Which brings me to one interesting thing about me, if there's a room full of people, and you know I'm there, I'm probably the one in the hat. Unless it's a very swanky indoors do, in which case I'm probably outside, so I can wear my hat.
Maybe I should do something chronological...
A few billion years ago a large amount of energy suddenly decided it wanted to explode, and BOOM! shiny new universe. It was all a bit hot for a while, and I mean way past nice sauna temperature, then things started to cool down and become proper things made of atoms and such. and then, a few billion years later there was an unassuming little planet, orbiting the afore mentioned unassuming star in an unassuming galaxy. Some chemicals bonded together in a way that let them make more of themselves, and suddenly there was life. Evolution took hold and one thing led to another, and eventually there were things that called themselves people. They weren't actually that different to anything else that had been around for a few million years prior, but they thought they were. And it was this ability to think in a useful, constructive and self deluding way that really made the species take off...

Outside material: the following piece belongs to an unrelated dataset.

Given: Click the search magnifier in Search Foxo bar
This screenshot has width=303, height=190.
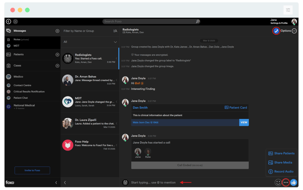Looking at the screenshot, I should [x=198, y=21].
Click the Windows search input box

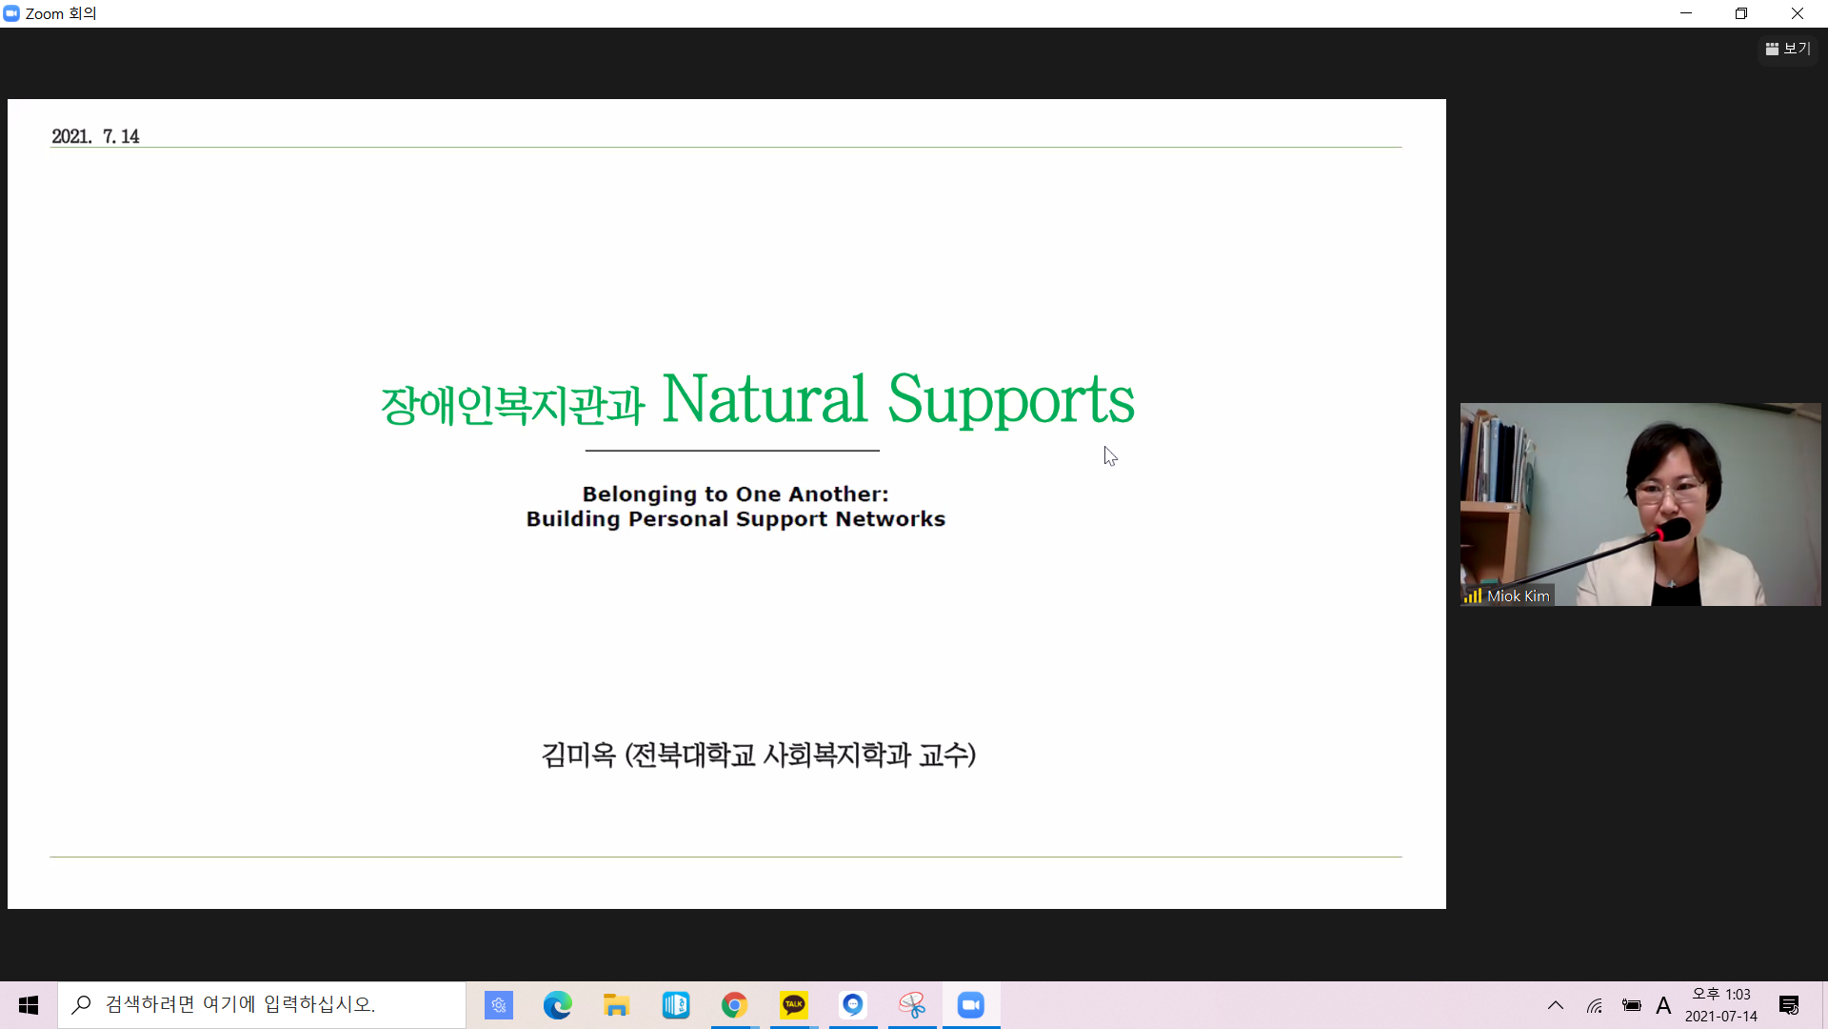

So what does this have to do with me, I hear you ask... Well go on then ask it...
The answer, I am one of these little self deluded creatures which presumes to think itself more important than it could ever really be - I am a human, as I've mentioned before, I think.
The life cycle of a human is generally 50 to 100 years and is mostly pretty dull. That's why this post won't take as long to read as it did to gather data for it (20 years so far).
The life cycle of these animals starts with infancy. Babies are small, smelly, pathetic, fragile creatures, and don't greatly differ from their adult forms. When I was one I wasn't sure how much I wanted to be one. In fact I wasn't sure I really wanted to be one of anything, so I tended to stop breathing. Which led to two very scared parents, some cost to the tax payer through the NHS and me having one extra interesting anecdote. Besides that, there were no permanent affects.
Things continued for me in a fairly ordinary fashion for several years. I slowly learned to walk, talk, read, and most importantly, in my opinion to think.
In my early schooling it was often thought that I would amount to nothing. I would spend hours on end staring into space and thinking. I can remember my teacher showing my mum an exercise book with the date scrawled (well half of it) on one line, and below it was written something like "This was an entire afternoon's work".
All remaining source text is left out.